Wards finance seminar: Dr Fearghal Kearney on implied volatility surface predictability

Wards finance seminar: Dr Fearghal Kearney on implied volatility surface predictability

Issued: Mon, 05 Mar 2018 09:44:00 GMT

Date: Wednesday 7 March 2018
Time: 3pm - 4:30pm
Venue: Wards Library, Main Building
Category: Academic events
Audience: Academic staff and doctoral students
Admission: Free
Registration: N/A

Dr Fearghal Kearney of Queen's University Belfast will present his research entitled 'Implied Volatility Surface Predictability: The Case of Commodity Markets' at Adam Smith Business School on Wednesday 7 March 2018.

We utilise novel functional time series (FTS) techniques to characterise and forecast implied volatility in foreign exchange markets. In particular, we examine the daily implied volatility curves of FX options, namely; Euro/United States Dollar, Euro/British Pound, and Euro/Japanese Yen. The FTS model is shown to produce both realistic and plausible implied volatility shapes that closely match empirical data during the volatile 2006–2013 period. Furthermore, the FTS model significantly outperforms implied volatility forecasts produced by traditionally employed parametric models. The evaluation is performed under both in-sample and out-of-sample testing frameworks with our findings shown to be robust across various currencies, moneyness segments, contract maturities, forecasting horizons, and out-of-sample window lengths. The economic significance of the results is highlighted through the implementation of a simple trading strategy.

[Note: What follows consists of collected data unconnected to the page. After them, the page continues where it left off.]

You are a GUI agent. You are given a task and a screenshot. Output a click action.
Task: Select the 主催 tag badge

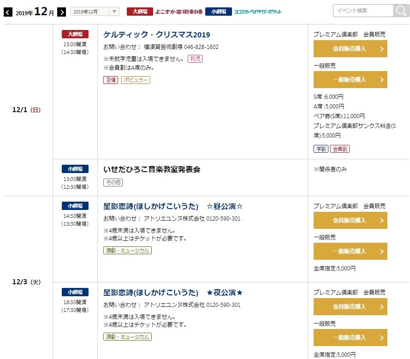pos(111,80)
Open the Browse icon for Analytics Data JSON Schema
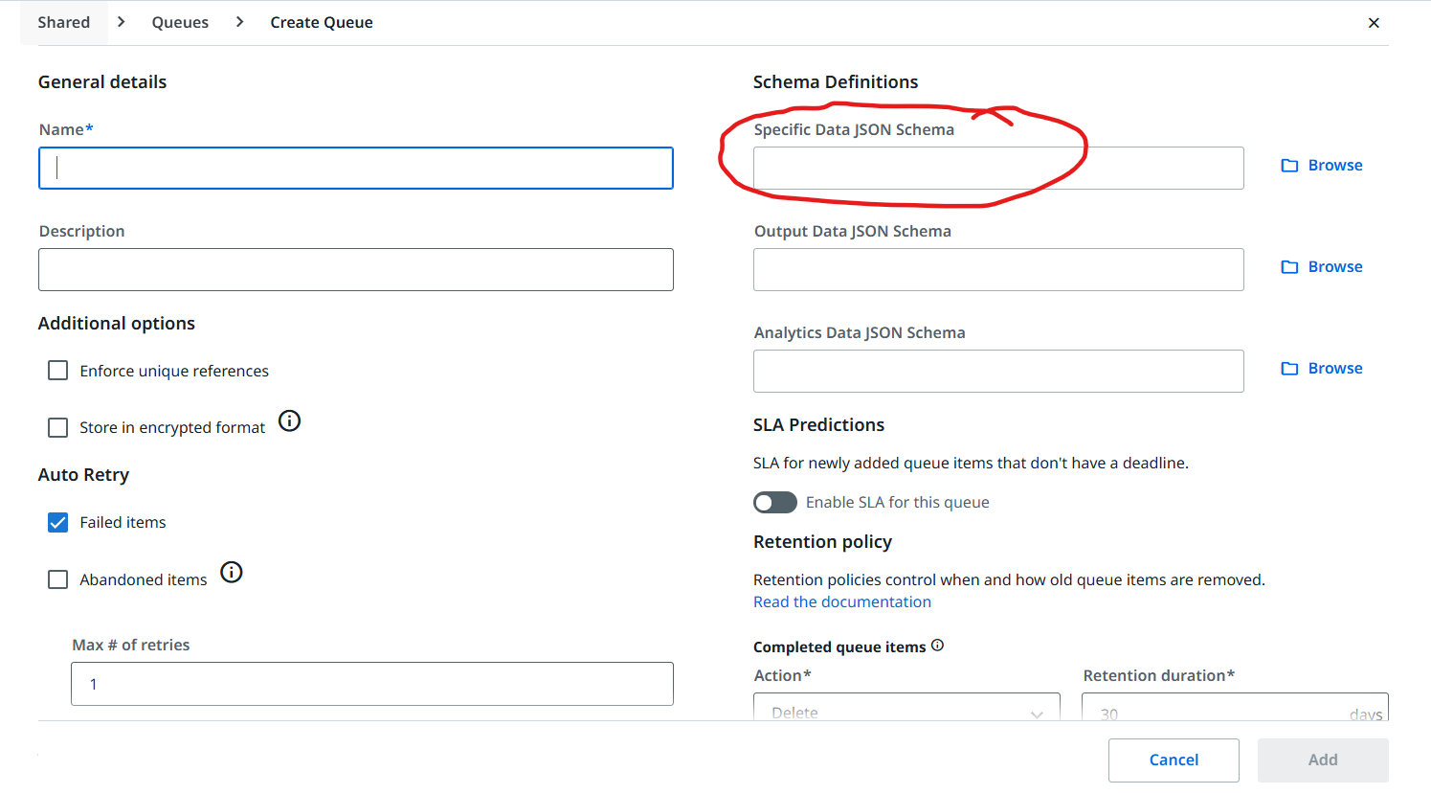 coord(1288,368)
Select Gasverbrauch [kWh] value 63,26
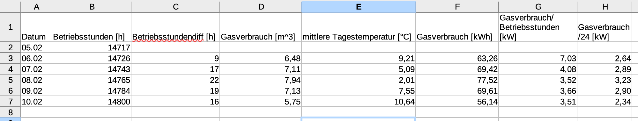This screenshot has width=638, height=121. coord(457,58)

Dr Fearghal Kearney's research is primarily focused in the area of financial market analysis. His specific interests include: (i) implied volatility forecasting techniques, (ii) empirical finance applications of functional data analysis, and (iii) commodity finance. His work appears in the Journal of Financial Markets, European Journal of Finance, and Economics Letters.

Please email Carol Cairney at business-school-research@glasgow.ac.uk for further information on this event.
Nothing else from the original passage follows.